Copy out every line of the listing below verbatim, altering nothing.

* Start *

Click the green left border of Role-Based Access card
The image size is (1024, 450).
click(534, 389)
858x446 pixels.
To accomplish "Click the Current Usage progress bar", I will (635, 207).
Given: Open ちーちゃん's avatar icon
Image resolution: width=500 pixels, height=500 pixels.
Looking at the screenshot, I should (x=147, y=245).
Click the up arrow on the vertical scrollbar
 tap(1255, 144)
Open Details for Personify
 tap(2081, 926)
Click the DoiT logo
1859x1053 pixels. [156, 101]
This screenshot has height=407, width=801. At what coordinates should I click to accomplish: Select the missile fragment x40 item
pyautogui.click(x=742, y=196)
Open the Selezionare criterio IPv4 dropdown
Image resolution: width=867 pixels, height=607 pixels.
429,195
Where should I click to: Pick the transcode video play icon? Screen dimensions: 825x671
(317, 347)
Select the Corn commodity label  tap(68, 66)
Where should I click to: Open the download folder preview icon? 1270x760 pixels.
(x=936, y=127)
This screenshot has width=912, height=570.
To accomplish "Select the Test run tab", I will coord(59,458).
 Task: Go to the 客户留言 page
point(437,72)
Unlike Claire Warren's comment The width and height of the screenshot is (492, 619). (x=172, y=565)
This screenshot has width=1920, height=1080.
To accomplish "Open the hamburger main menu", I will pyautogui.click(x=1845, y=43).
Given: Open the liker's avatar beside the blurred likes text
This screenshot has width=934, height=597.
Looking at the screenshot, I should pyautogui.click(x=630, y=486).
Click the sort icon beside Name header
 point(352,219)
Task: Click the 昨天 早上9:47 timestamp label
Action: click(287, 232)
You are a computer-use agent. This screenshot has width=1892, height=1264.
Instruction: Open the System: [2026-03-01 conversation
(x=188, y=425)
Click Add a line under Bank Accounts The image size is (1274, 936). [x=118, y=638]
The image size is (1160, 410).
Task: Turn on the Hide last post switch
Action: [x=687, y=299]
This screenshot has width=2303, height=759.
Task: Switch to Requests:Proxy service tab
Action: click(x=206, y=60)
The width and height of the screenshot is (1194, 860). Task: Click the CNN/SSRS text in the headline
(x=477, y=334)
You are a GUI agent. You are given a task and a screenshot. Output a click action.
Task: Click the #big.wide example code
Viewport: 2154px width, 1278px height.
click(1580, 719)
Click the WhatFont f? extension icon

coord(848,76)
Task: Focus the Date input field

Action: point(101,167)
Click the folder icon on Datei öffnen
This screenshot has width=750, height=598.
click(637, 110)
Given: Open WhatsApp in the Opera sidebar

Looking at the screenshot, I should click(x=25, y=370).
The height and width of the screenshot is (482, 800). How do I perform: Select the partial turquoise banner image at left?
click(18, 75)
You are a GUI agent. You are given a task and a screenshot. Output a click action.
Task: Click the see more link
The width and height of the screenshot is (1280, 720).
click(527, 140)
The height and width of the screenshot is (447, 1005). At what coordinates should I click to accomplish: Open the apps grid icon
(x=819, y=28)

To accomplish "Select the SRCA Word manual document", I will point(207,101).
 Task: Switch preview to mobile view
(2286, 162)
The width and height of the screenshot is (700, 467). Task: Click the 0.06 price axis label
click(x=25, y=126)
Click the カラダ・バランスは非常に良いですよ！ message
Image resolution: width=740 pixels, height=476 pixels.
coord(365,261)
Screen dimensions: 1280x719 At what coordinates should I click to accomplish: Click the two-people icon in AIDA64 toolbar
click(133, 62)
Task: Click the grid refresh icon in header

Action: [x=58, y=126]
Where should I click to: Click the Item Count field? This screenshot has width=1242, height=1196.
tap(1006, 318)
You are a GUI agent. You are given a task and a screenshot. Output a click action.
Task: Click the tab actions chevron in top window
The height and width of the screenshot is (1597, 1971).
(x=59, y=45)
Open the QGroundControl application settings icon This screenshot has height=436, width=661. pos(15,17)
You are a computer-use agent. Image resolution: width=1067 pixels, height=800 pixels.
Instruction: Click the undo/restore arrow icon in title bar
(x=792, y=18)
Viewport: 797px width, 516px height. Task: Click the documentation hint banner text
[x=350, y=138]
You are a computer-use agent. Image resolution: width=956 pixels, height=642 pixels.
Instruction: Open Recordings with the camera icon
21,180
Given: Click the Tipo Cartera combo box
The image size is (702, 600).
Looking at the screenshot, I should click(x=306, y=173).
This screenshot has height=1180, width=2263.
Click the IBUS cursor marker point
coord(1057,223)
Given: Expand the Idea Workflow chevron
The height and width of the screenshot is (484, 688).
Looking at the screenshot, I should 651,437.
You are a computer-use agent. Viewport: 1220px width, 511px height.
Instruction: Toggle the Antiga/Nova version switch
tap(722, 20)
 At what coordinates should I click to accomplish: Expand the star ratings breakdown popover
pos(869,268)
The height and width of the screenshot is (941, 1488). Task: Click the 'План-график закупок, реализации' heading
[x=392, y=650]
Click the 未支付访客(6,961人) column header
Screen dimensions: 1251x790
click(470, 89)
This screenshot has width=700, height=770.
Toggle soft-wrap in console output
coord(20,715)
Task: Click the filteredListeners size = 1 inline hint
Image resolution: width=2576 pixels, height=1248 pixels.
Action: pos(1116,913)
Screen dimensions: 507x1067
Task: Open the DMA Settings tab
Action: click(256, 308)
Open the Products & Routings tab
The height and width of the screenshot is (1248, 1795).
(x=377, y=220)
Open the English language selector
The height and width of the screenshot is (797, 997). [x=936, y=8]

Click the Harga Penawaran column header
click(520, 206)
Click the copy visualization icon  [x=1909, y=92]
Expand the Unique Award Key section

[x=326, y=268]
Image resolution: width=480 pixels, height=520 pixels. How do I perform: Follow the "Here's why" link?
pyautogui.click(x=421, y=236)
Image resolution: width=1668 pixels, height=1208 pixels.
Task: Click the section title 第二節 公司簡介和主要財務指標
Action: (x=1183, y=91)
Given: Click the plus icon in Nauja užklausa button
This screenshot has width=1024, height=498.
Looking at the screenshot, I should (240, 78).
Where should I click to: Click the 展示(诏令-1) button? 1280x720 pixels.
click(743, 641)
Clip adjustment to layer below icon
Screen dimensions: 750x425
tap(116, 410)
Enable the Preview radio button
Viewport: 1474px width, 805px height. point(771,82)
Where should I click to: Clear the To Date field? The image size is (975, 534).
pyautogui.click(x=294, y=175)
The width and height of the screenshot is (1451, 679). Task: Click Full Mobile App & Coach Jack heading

* End *

**OUTPUT FOR THIS EXERCISE:**
Click the green left border of Role-Based Access card
The image size is (1024, 450).
click(534, 389)
858x446 pixels.
To accomplish "Click the Current Usage progress bar", I will (635, 207).
Given: Open ちーちゃん's avatar icon
Image resolution: width=500 pixels, height=500 pixels.
Looking at the screenshot, I should (x=147, y=245).
Click the up arrow on the vertical scrollbar
 tap(1255, 144)
Open Details for Personify
 tap(2081, 926)
Click the DoiT logo
1859x1053 pixels. [156, 101]
This screenshot has height=407, width=801. At what coordinates should I click to accomplish: Select the missile fragment x40 item
pyautogui.click(x=742, y=196)
Open the Selezionare criterio IPv4 dropdown
Image resolution: width=867 pixels, height=607 pixels.
429,195
Where should I click to: Pick the transcode video play icon? Screen dimensions: 825x671
(317, 347)
Select the Corn commodity label  tap(68, 66)
Where should I click to: Open the download folder preview icon? 1270x760 pixels.
(x=936, y=127)
This screenshot has width=912, height=570.
To accomplish "Select the Test run tab", I will coord(59,458).
 Task: Go to the 客户留言 page
point(437,72)
Unlike Claire Warren's comment The width and height of the screenshot is (492, 619). (x=172, y=565)
This screenshot has width=1920, height=1080.
To accomplish "Open the hamburger main menu", I will pyautogui.click(x=1845, y=43).
Given: Open the liker's avatar beside the blurred likes text
This screenshot has width=934, height=597.
Looking at the screenshot, I should pyautogui.click(x=630, y=486).
Click the sort icon beside Name header
 point(352,219)
Task: Click the 昨天 早上9:47 timestamp label
Action: click(287, 232)
You are a computer-use agent. This screenshot has width=1892, height=1264.
Instruction: Open the System: [2026-03-01 conversation
(x=188, y=425)
Click Add a line under Bank Accounts The image size is (1274, 936). [x=118, y=638]
The image size is (1160, 410).
Task: Turn on the Hide last post switch
Action: [x=687, y=299]
This screenshot has width=2303, height=759.
Task: Switch to Requests:Proxy service tab
Action: click(x=206, y=60)
The width and height of the screenshot is (1194, 860). Task: Click the CNN/SSRS text in the headline
(x=477, y=334)
You are a GUI agent. You are given a task and a screenshot. Output a click action.
Task: Click the #big.wide example code
Viewport: 2154px width, 1278px height.
click(1580, 719)
Click the WhatFont f? extension icon

coord(848,76)
Task: Focus the Date input field

Action: point(101,167)
Click the folder icon on Datei öffnen
This screenshot has width=750, height=598.
click(637, 110)
Given: Open WhatsApp in the Opera sidebar

Looking at the screenshot, I should click(x=25, y=370).
The height and width of the screenshot is (482, 800). How do I perform: Select the partial turquoise banner image at left?
click(18, 75)
You are a GUI agent. You are given a task and a screenshot. Output a click action.
Task: Click the see more link
The width and height of the screenshot is (1280, 720).
click(527, 140)
The height and width of the screenshot is (447, 1005). At what coordinates should I click to accomplish: Open the apps grid icon
(x=819, y=28)

To accomplish "Select the SRCA Word manual document", I will point(207,101).
 Task: Switch preview to mobile view
(2286, 162)
The width and height of the screenshot is (700, 467). Task: Click the 0.06 price axis label
click(x=25, y=126)
Click the カラダ・バランスは非常に良いですよ！ message
Image resolution: width=740 pixels, height=476 pixels.
coord(365,261)
Screen dimensions: 1280x719 At what coordinates should I click to accomplish: Click the two-people icon in AIDA64 toolbar
click(133, 62)
Task: Click the grid refresh icon in header

Action: [x=58, y=126]
Where should I click to: Click the Item Count field? This screenshot has width=1242, height=1196.
tap(1006, 318)
You are a GUI agent. You are given a task and a screenshot. Output a click action.
Task: Click the tab actions chevron in top window
The height and width of the screenshot is (1597, 1971).
(x=59, y=45)
Open the QGroundControl application settings icon This screenshot has height=436, width=661. pos(15,17)
You are a computer-use agent. Image resolution: width=1067 pixels, height=800 pixels.
Instruction: Click the undo/restore arrow icon in title bar
(x=792, y=18)
Viewport: 797px width, 516px height. Task: Click the documentation hint banner text
[x=350, y=138]
You are a computer-use agent. Image resolution: width=956 pixels, height=642 pixels.
Instruction: Open Recordings with the camera icon
21,180
Given: Click the Tipo Cartera combo box
The image size is (702, 600).
Looking at the screenshot, I should click(x=306, y=173).
This screenshot has height=1180, width=2263.
Click the IBUS cursor marker point
coord(1057,223)
Given: Expand the Idea Workflow chevron
The height and width of the screenshot is (484, 688).
Looking at the screenshot, I should 651,437.
You are a computer-use agent. Viewport: 1220px width, 511px height.
Instruction: Toggle the Antiga/Nova version switch
tap(722, 20)
 At what coordinates should I click to accomplish: Expand the star ratings breakdown popover
pos(869,268)
The height and width of the screenshot is (941, 1488). Task: Click the 'План-график закупок, реализации' heading
[x=392, y=650]
Click the 未支付访客(6,961人) column header
Screen dimensions: 1251x790
click(470, 89)
This screenshot has width=700, height=770.
Toggle soft-wrap in console output
coord(20,715)
Task: Click the filteredListeners size = 1 inline hint
Image resolution: width=2576 pixels, height=1248 pixels.
Action: pos(1116,913)
Screen dimensions: 507x1067
Task: Open the DMA Settings tab
Action: click(256, 308)
Open the Products & Routings tab
The height and width of the screenshot is (1248, 1795).
(x=377, y=220)
Open the English language selector
The height and width of the screenshot is (797, 997). [x=936, y=8]

Click the Harga Penawaran column header
click(520, 206)
Click the copy visualization icon  [x=1909, y=92]
Expand the Unique Award Key section

[x=326, y=268]
Image resolution: width=480 pixels, height=520 pixels. How do I perform: Follow the "Here's why" link?
pyautogui.click(x=421, y=236)
Image resolution: width=1668 pixels, height=1208 pixels.
Task: Click the section title 第二節 公司簡介和主要財務指標
Action: (x=1183, y=91)
Given: Click the plus icon in Nauja užklausa button
This screenshot has width=1024, height=498.
Looking at the screenshot, I should (240, 78).
Where should I click to: Click the 展示(诏令-1) button? 1280x720 pixels.
click(743, 641)
Clip adjustment to layer below icon
Screen dimensions: 750x425
tap(116, 410)
Enable the Preview radio button
Viewport: 1474px width, 805px height. point(771,82)
Where should I click to: Clear the To Date field? The image size is (975, 534).
pyautogui.click(x=294, y=175)
The width and height of the screenshot is (1451, 679). Task: Click Full Mobile App & Coach Jack heading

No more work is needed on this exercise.